Il compte sauter sur cette rupture pour fêter la "chute d'un traître
qui a osé narguer l'autorité morale".
Par réalisme ou real politik, c'est selon, il l'attirera peut-être vers lui, et le retournera contre Félix Tshisekedi.
Lamuka aurait aussi une occasion de chanter sur tous les toits que la
seule alliance pour une alternative crédible est la sienne.
L'UNC à
son tour, prépare l'ultime combat. Pour ce parti, c'est une question de
vie ou de mort. Il faut donc amener ce procès dans la rue, et trouver
une tribune à son leader.
Ce parti est prêt à tout. Surtout quand il réalisera qu'il n'a plus à perdre.
ET PUIS ?
A y regarder de très près, l'UDPS a de quoi gagner dans une éventuelle rupture avec l'UNC. Personne ne la souhaite, mais si elle s'impose à l'UDPS, elle n'aura qu'à faire avec.
Alors que peut gagner l'UDPS?
En dehors du fait que beaucouo de partis politiques seront tentés
d'aller vers l'UDPS pour combler le vide, tout porte à croire que l'UNC
d'un Kamerhe domicilié à Makala ne sera plus la même. Le pouvoir allant
vers le pouvoir, certains des sociétaires de l'UNC refuseront d'obéir à
un mot d'ordre de rupture.
Il n'en manquera pas qui s'identifieront à Ewanga, à Lubaya et à Kangudia.
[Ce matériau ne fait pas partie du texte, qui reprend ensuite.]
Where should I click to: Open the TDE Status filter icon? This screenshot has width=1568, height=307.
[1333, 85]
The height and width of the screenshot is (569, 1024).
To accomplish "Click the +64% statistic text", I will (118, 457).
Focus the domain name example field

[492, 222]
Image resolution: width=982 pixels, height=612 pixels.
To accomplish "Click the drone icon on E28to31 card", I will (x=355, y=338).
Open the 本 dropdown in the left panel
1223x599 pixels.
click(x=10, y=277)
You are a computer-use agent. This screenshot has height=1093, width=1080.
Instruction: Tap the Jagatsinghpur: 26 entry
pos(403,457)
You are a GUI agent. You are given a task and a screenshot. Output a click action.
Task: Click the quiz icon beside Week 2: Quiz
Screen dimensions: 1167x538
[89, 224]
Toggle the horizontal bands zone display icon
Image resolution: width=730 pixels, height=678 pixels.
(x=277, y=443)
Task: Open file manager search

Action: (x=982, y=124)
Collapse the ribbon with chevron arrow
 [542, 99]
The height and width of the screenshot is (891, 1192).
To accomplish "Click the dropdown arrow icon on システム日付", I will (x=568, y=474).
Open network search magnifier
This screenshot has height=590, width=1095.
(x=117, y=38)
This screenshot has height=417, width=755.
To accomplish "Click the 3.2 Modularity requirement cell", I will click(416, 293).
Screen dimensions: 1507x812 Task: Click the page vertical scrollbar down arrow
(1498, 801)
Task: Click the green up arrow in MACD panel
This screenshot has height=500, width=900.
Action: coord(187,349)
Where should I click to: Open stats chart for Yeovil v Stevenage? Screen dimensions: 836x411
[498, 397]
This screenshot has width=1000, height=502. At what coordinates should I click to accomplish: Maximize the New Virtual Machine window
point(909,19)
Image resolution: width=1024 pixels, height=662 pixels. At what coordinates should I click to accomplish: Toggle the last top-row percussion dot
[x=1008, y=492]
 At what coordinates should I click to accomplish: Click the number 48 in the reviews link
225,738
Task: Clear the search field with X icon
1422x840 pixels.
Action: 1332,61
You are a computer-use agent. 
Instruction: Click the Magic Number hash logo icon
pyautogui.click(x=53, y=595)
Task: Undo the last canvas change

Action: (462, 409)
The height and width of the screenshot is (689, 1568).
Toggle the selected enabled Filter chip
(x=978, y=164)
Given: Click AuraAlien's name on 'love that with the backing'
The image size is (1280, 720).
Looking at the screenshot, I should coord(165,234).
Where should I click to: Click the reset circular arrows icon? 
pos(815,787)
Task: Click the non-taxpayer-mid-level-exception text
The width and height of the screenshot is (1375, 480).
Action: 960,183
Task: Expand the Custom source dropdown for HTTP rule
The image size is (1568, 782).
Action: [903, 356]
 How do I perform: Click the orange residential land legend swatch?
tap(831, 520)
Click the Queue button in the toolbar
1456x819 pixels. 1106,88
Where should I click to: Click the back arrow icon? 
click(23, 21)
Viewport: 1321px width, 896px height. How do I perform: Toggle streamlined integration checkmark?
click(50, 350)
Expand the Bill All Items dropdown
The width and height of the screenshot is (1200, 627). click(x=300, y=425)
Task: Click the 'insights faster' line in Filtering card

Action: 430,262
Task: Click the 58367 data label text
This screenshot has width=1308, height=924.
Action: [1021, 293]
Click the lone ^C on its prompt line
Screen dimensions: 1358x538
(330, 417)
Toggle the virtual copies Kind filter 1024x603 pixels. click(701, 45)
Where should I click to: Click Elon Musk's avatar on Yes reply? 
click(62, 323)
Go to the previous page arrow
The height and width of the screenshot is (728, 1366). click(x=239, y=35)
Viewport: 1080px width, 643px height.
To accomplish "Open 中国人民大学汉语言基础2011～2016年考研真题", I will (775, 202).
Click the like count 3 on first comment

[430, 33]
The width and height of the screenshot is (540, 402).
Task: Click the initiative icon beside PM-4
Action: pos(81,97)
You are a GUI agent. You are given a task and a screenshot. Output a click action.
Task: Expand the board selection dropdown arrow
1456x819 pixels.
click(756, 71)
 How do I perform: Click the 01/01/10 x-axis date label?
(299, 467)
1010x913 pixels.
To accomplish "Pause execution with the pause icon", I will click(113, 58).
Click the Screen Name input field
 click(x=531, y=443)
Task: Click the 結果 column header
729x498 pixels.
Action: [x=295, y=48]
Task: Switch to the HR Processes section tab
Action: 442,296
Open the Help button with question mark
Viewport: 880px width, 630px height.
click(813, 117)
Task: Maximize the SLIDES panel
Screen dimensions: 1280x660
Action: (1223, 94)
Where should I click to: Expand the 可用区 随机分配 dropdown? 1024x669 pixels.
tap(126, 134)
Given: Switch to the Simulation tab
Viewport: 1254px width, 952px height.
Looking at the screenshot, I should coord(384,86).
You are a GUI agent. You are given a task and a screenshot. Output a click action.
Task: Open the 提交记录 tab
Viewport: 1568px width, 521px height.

Ainsi va la politique. Elle sépare, elle divise, elle aggrave les
tensions et suscite la haine. Elle est envahissante, désordonnée et
incertaine. C'est l'art qui renvoie le plus ses joueurs dans
l'obsolescence. La mort et la déchéance la côtoient.
Les acteurs
congolais en sont conscients. Ils s'appuient sur cette triste réalité
pour justifier leur transhumance, et défendre qu'aucun homme politique
n'est indispensable.
Et quand on sait que toute action politique
obéit à des intérêts hic et nunc, à la loi de la temporalité et à un
certain dynamisme, tout est réuni pour dire que les carottes sont cuites
chez le voisin d'en fâce.
Ne faisons pas couler une larme, ainsi va la politique.